10 de agosto de 2010

Hacía dos días los dos habían llegado a la misma hora a casa. Y si bien habían llegado a casas separadas, fue una de las veces en que mejor se encontraron. Eran las 5 de la mañana, ella quería decirle todo, a él no le asustaba nada. De repente, ya eran casi las siete. Los dos repararon en la luz del amanecer que entraba por sus respectivas ventanas, e incluso se lo dijeron uno al otro al despedirse. Era una tontería, por no llamarla cursilería, pero a ellos les hizo gracia. Al menos Ana así lo intuía, y estaba segura de que no se equivocaba. Sin embargo, dos días después y con cuatro copas en sangre, Ana decidió que ya estaba bien de tanto rodeo, aunque se iba a permitir el último para lograr que Risto, en alguna apuesta absurda, le dijese dónde vivía ese chico del que, como siempre le ocurría con la gente que le gustaba, apenas podía recordar su cara.

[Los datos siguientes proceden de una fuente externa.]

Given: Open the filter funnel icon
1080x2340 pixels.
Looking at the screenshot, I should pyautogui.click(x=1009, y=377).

Risto era para Ana como un hermano. Más aún, era un hermano fácil de convencer, no porque ella fuese una zorra manipuladora -¿en verdad no lo era?- sino porque él la conocía como nadie y eso le permitía mostrarse con él tal cual era. Y mostrarse tal cual era la habilitaba para poder pedir cualquier cosa, incluso esas cosas que los hombres no dicen a las mujeres por pura solidaridad con los individuos de su mismo sexo, en este caso, la dirección de uno de ellos.

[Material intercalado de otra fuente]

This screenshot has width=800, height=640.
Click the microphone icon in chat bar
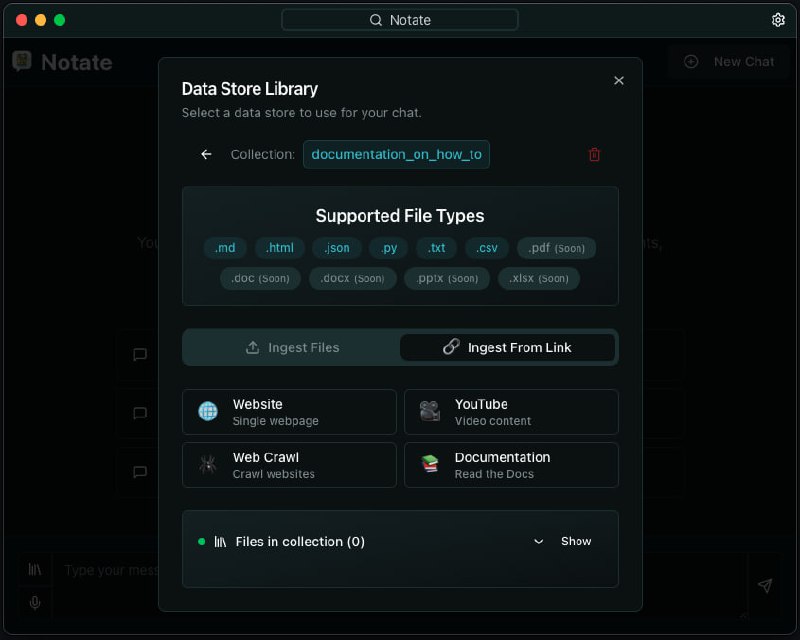(x=35, y=602)
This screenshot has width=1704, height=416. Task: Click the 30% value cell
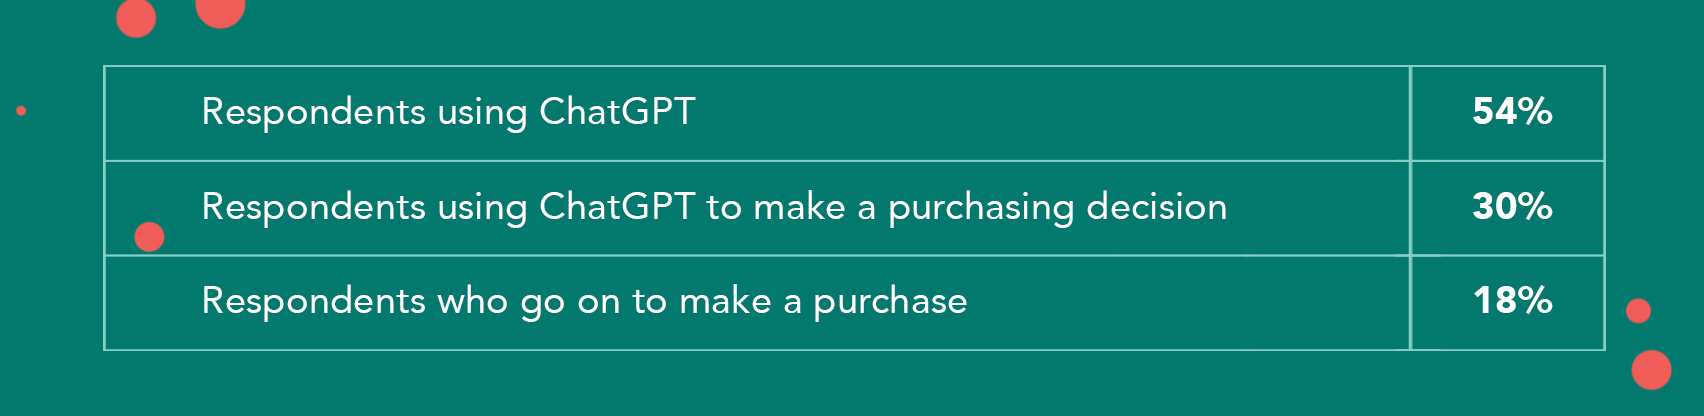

Ella tenía una vaga idea acerca del domicilio postal de Lucho. Sabía que Lucho no respondía a su prototipo de chico ideal con un pi-si-to-di-vi-no en el triball madrileño, pero vivía dentro de la zona que ella consideraba apropiada para que habitaran sus ligues. Así que la cosa era muy simple. Si Risto no le daba la dirección, Ana se pasearía una y otra vez por los cuatro caminos hasta encontrarse con el lobo. Y Risto lo sabía, así que en un intento por salvaguardar la dignidad de su amiga, soltó calle y número como quien canta la lotería. Eso sí, la borrachera no le dejaba precisar ni el piso ni la puerta de Lucho. Había estado allí una sola vez, y probablemente lo bastante empanado como para recordarlo, pero el esfuerzo valía la pena, considerando el bienestar de la comunidad de la calle Ponzano. Conocía bien a Ana y no dudaba de que era capaz de tocar uno por uno los botones del telefonillo hasta dar con el de Lucho: cartero comercial, músicos sin fronteras, estupendas rebajas en su contrato telefónico. Sí. Ana era capaz de eso y mucho más cuando algo se le metía en la cabeza, por no decir todo lo que era capaz cuando alguien se le metía en el corazón. Así que Risto agudizó su memoria y terminó por reducir las opciones a un número menor, considerando la poca altura de los edificios madrileños. “Sino es el tercero es el cuarto”, dijo mientras cargaba por enésima vez las copas de ambos.
Aparecer en casa de Lucho era una apuesta demasiado arriesgada, pero Ana estaba paradójicamente agotada de la comodidad que suponía para ambos levantar las persianas de una ventana de chat. Además contaba con la ventaja de que, a juzgar por las veces que habían estado juntos, Lucho no era esa clase de gente que se horroriza ante los arrebatos ajenos. Es más, podría decirse que el chico del autodominio inquebrantable también era un ser apasionado, incluso hasta un grado peligroso. Y Ana sabía que esa superficie impasible no era más que otra faceta de un chico que parecía ser todas las cosas al mismo tiempo. Su Lucho era capaz de llevar una existencia espartana negándose todos los placeres por alguna oscura razón ascética al tiempo que podía entregarse inescrupulosamente a la lujuria en un parking céntrico videovigilado. Y eso era algo que a Ana le fascinaba, of course.